DIRECTIONS FOR THIS TASK: Set down each entry from the block beneath, exactly as written.

** SUPPLIED RECORDS follows **

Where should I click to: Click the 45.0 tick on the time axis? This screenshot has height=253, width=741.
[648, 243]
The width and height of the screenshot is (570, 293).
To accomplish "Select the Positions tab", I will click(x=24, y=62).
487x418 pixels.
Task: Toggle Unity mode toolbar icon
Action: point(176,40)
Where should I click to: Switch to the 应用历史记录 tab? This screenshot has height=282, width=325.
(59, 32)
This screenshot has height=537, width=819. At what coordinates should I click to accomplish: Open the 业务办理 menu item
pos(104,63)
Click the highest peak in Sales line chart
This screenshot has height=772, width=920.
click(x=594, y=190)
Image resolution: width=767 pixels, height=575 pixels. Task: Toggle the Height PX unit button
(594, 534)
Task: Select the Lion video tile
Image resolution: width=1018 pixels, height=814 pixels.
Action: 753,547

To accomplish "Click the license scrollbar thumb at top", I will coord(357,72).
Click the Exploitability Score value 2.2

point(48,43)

** End of SUPPLIED RECORDS **

RESULT:
Where should I click to: Click the 45.0 tick on the time axis? This screenshot has height=253, width=741.
[648, 243]
The width and height of the screenshot is (570, 293).
To accomplish "Select the Positions tab", I will click(x=24, y=62).
487x418 pixels.
Task: Toggle Unity mode toolbar icon
Action: point(176,40)
Where should I click to: Switch to the 应用历史记录 tab? This screenshot has height=282, width=325.
(59, 32)
This screenshot has height=537, width=819. At what coordinates should I click to accomplish: Open the 业务办理 menu item
pos(104,63)
Click the highest peak in Sales line chart
This screenshot has height=772, width=920.
click(x=594, y=190)
Image resolution: width=767 pixels, height=575 pixels. Task: Toggle the Height PX unit button
(594, 534)
Task: Select the Lion video tile
Image resolution: width=1018 pixels, height=814 pixels.
Action: 753,547

To accomplish "Click the license scrollbar thumb at top", I will coord(357,72).
Click the Exploitability Score value 2.2

point(48,43)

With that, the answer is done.